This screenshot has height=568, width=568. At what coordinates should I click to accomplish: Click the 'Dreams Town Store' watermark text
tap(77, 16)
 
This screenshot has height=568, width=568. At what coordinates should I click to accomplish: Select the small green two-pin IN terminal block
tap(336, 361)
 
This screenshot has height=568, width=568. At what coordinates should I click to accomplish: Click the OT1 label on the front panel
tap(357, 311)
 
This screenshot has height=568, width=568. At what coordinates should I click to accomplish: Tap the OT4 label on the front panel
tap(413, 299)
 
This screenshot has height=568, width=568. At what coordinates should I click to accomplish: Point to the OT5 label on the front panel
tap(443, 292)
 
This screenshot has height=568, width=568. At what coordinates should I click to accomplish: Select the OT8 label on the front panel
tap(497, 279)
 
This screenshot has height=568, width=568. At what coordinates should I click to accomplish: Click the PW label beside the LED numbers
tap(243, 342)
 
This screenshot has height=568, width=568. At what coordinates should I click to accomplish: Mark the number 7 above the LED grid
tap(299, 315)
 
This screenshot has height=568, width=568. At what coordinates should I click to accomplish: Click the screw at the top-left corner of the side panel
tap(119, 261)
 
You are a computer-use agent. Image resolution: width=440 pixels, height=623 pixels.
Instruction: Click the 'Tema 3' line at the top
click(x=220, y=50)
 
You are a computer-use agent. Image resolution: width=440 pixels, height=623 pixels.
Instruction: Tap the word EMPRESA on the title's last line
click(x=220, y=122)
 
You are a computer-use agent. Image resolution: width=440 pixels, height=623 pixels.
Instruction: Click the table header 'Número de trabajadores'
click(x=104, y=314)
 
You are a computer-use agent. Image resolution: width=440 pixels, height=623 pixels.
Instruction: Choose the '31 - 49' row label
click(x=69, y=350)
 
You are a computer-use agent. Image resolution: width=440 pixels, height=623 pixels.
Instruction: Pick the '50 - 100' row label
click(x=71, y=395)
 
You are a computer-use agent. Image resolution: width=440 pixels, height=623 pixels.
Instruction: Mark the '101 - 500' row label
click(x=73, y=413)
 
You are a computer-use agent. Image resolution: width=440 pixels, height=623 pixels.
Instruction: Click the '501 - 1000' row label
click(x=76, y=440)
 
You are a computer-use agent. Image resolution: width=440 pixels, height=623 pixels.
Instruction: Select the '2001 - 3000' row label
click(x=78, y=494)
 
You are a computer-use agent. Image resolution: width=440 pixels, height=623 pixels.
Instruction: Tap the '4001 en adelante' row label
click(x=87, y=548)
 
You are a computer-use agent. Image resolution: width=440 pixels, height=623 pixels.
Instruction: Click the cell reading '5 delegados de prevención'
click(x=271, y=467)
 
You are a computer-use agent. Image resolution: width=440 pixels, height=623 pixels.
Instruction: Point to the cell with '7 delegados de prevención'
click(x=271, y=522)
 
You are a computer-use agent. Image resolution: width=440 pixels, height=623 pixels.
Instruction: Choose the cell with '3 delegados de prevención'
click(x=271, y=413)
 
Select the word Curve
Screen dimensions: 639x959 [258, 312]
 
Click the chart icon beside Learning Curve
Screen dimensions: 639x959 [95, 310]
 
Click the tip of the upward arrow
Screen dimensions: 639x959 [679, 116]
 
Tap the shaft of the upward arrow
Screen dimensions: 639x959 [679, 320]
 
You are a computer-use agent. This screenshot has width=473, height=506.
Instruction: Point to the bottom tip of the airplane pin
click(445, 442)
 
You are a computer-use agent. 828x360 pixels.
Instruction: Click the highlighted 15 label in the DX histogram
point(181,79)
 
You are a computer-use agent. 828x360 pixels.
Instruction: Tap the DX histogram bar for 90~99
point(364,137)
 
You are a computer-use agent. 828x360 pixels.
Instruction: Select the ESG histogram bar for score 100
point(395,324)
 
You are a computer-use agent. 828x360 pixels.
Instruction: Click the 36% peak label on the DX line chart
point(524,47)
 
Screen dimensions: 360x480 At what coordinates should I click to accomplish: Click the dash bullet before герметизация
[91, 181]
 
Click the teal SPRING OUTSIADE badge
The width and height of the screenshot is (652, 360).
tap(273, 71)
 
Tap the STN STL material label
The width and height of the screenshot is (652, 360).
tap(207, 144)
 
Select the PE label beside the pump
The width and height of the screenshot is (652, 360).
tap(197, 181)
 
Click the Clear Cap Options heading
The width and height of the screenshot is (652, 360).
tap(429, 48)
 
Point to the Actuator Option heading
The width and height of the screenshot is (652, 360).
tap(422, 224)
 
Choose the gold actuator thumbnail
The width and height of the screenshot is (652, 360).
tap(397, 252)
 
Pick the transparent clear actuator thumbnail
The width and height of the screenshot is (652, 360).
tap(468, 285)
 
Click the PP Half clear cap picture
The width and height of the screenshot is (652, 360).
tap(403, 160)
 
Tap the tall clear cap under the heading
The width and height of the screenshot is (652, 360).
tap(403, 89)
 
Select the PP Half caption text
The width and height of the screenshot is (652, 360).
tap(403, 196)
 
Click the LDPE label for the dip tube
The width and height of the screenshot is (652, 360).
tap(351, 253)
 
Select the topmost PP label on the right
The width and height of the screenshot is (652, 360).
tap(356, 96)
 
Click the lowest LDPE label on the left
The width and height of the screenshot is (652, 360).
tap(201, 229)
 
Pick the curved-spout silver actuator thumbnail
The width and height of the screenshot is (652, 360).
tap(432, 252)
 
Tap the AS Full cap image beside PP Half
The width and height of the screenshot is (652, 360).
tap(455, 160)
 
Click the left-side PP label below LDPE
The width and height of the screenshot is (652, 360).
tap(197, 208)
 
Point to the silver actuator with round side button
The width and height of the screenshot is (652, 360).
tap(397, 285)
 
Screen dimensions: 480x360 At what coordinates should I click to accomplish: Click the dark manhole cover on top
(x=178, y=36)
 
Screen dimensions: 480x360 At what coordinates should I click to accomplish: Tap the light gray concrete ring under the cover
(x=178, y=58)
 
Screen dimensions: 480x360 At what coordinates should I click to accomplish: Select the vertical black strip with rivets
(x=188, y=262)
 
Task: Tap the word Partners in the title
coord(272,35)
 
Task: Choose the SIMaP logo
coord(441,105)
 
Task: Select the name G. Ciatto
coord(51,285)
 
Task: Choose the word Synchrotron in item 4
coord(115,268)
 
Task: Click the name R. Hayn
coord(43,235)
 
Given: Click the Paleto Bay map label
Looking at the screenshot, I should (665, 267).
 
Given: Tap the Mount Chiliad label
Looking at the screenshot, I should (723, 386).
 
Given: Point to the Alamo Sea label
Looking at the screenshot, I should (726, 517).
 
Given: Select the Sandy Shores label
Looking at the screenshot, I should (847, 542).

Task details: Print the lines of the listing from the line with "Tap the STN STL material label" to the line with "tap(468, 285)", both included, reproducing each one without any change.

Full response:
Tap the STN STL material label
The width and height of the screenshot is (652, 360).
tap(207, 144)
 
Select the PE label beside the pump
The width and height of the screenshot is (652, 360).
tap(197, 181)
 
Click the Clear Cap Options heading
The width and height of the screenshot is (652, 360).
tap(429, 48)
 
Point to the Actuator Option heading
The width and height of the screenshot is (652, 360).
tap(422, 224)
 
Choose the gold actuator thumbnail
The width and height of the screenshot is (652, 360).
tap(397, 252)
 
Pick the transparent clear actuator thumbnail
The width and height of the screenshot is (652, 360).
tap(468, 285)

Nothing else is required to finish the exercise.